String binaryValue = "1010";
Integer.parseInt(binaryValue, 2);
This can be expressed in pseudocode as:
while(n > 0):
remainder = n%2;
n = n/2;
Insert remainder to front of a list or push onto a stack
Print list or stack
You should really use Integer.toBinaryString() (as shown above), but if for some reason you want your own:
// Like Integer.toBinaryString, but always returns 32 chars
public static String asBitString(int value) {
final char[] buf = new char[32];
for (int i = 31; i >= 0; i--) {
buf[31 - i] = ((1 << i) & value) == 0 ? '0' : '1';
}
return new String(buf);
}
My 2cents:
public class Integer2Binary {
public static void main(String[] args) {
final int integer12 = 12;
System.out.println(integer12 + " -> " + integer2Binary(integer12));
// 12 -> 00000000000000000000000000001100
}
private static String integer2Binary(int n) {
return new StringBuilder(Integer.toBinaryString(n))

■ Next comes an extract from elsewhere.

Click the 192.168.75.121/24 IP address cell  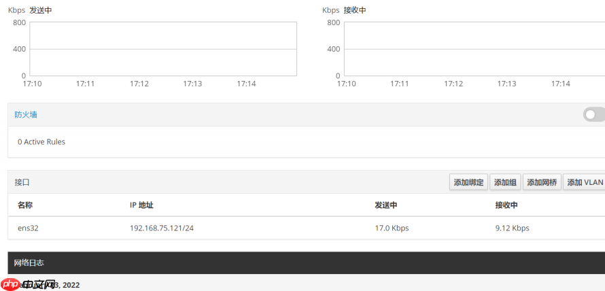coord(162,228)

.insert(0, "0".repeat(Integer.numberOfLeadingZeros(n)))
.toString();
}
}
This should be quite simple with something like this :
public static String toBinary(int number){
StringBuilder sb = new StringBuilder();
if(number == 0)
return "0";
while(number>=1){
sb.append(number%2);
number = number / 2;
}
return sb.reverse().toString();
}
public class BinaryConverter {
public static String binaryConverter(int number) {
String binary = "";
if (number == 1){
binary = "1";
return binary;
}
if (number == 0){
binary = "0";
return binary;
}
if (number > 1) {
String i = Integer.toString(number % 2);
binary = binary + i;
binaryConverter(number/2);
}
return binary;
}
}
In order to make it exactly 8 bit, I made a slight addition to #sandeep-saini 's answer:
public static String intToBinary(int number){
StringBuilder sb = new StringBuilder();
if(number == 0)
return "0";
while(number>=1){
sb.append(number%2);
number = number / 2;
}
while (sb.length() < 8){
sb.append("0");
}
return sb.reverse().toString();
}
So now for an input of 1 you get an output of 00000001
public static String intToBinaryString(int n) {
StringBuilder sb = new StringBuilder();
for (int i = 0; i < 32 && n != 0; i++) {
sb.append((n&1) == 1 ? "1" : "0");
n >>= 1;
}
return sb.reverse().toString();
}
We cannot use n%2 to check the first bit, because it's not right for negtive integer. We should use n&1.